Trop couvé par une mère soucieuse de sa santé, il perçoit le monde, la ville, les gens comme un nid d’infections, de microbes constituant un danger pour sa santé.
Perdu dans le chaos de ses pensées, il harcèle les jeunes femmes au téléphone, erre dans les rues ou s’enferme dans la cave de son immeuble.

Pendant ce temps, Murdock se fait à sa nouvelle vie et semble apprécier la simplicité de celle-ci.
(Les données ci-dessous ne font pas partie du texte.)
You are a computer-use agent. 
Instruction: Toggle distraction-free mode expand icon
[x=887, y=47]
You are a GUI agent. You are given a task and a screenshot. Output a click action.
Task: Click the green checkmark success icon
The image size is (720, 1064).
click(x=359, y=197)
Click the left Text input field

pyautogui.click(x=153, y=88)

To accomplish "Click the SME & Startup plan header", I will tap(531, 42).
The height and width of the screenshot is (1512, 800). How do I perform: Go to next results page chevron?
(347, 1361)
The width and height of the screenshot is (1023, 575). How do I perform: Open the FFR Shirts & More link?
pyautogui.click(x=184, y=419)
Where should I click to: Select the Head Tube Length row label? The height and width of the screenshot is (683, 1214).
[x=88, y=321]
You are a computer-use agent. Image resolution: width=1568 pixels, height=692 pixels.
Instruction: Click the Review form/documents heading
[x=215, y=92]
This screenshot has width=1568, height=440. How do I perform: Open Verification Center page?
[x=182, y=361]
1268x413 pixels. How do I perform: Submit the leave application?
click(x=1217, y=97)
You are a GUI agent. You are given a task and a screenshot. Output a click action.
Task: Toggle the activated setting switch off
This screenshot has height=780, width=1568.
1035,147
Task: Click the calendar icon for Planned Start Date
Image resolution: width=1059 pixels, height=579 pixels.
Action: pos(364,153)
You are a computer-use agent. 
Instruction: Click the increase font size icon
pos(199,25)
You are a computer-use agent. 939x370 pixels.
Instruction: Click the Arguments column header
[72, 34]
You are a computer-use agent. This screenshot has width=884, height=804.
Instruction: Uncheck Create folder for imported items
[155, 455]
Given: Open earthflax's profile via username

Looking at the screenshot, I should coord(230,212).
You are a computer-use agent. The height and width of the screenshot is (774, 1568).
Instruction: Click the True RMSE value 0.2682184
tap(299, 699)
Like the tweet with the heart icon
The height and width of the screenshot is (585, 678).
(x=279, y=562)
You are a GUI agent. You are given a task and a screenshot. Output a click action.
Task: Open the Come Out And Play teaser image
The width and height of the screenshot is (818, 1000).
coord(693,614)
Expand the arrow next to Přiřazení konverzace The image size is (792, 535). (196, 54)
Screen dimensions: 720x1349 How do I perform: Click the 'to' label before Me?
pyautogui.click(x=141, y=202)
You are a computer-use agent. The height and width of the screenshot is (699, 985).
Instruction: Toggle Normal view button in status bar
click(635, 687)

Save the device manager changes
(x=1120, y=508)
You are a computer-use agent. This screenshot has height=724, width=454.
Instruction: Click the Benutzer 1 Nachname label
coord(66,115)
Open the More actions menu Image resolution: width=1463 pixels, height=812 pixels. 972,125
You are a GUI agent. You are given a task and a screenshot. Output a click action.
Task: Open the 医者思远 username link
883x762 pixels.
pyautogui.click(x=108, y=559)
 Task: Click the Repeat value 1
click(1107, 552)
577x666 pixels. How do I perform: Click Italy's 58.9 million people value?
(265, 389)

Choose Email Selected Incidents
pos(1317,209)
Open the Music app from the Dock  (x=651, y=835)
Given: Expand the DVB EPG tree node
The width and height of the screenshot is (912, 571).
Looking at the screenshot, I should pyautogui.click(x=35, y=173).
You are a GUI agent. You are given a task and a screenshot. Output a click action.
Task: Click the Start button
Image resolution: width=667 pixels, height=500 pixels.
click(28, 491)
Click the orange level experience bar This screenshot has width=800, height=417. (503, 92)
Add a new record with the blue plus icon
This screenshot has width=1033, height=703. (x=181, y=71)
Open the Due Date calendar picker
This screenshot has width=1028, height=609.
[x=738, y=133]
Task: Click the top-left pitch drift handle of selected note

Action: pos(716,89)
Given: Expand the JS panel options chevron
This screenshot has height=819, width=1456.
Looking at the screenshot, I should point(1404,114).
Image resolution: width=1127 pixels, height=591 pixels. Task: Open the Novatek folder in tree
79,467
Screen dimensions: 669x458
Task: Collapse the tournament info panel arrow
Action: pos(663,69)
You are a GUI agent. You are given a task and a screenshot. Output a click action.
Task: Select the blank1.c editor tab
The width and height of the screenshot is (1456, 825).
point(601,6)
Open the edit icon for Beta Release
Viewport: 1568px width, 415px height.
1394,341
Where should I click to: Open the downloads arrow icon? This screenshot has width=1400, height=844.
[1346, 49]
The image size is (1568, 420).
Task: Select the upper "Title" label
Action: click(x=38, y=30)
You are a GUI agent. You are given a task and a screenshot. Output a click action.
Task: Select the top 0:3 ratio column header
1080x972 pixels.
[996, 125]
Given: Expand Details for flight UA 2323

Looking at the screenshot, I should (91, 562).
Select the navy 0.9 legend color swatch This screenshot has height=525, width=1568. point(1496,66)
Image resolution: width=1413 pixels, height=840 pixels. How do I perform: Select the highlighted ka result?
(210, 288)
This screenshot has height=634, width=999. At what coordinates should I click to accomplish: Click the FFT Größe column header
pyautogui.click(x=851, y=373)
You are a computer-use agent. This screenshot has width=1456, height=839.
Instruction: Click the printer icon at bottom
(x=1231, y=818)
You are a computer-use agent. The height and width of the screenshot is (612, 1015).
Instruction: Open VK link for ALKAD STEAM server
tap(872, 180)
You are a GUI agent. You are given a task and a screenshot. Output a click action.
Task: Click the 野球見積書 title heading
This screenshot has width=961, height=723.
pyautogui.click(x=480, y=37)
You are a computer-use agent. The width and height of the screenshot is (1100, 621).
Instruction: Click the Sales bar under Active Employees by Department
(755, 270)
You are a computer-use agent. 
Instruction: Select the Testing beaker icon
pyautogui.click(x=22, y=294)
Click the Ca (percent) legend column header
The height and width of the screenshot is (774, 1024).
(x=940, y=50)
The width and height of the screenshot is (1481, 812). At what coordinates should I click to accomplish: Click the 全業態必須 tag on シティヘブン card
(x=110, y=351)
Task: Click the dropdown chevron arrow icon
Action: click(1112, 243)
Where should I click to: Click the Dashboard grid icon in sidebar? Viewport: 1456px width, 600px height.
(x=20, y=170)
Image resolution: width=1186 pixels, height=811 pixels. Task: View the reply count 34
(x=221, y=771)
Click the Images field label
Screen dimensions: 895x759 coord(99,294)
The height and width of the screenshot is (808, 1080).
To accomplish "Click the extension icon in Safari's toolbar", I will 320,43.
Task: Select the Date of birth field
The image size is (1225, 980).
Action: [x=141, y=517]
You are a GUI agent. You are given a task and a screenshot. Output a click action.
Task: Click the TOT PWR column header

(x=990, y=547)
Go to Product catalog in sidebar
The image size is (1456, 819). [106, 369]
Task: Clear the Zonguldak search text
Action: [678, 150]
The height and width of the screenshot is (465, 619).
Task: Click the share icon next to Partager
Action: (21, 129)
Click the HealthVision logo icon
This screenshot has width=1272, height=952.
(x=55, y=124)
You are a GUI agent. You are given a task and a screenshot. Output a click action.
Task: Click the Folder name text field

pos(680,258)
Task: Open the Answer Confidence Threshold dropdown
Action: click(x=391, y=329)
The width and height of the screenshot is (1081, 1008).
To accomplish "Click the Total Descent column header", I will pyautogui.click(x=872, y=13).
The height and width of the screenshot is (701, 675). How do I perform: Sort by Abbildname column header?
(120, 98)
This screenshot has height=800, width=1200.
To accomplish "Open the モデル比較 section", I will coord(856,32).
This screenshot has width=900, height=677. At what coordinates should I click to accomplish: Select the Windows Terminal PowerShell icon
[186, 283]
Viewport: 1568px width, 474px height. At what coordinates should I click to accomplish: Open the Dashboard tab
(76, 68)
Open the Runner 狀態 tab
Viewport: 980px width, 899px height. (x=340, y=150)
En tant que DD, il prend les Fat Boys sous son aile et décide de les guider afin d’éviter qu’il ne glissent sur la voie du crime.
Sous son identité civile, il flotte sur un petit nuage de bonheur et apprécie de ne plus jouer les jouer les avocats aveugles, de jouir d’un simple emploi de cuistot et de l’amour de Karen Page.

Son chemin croise celui de Rotgut au moment où ce dernier franchit un cap dans sa folie et assassine une jeune femme sauf qu’un groupe d’hommes prend DD pour le coupable, permettant au vrai tueur de s’enfuir.
Glissant de plus en plus dans la folie, Rotgut continue de commettre des meurtres au hasard avant de décider d’empoisonner les habitants de son immeuble par le biais du système d’eau.

Grâce à l’aide des Fat Boys, DD réussit à éviter le pire et à appréhender le tueur pour le placer en institut psychiatrique. »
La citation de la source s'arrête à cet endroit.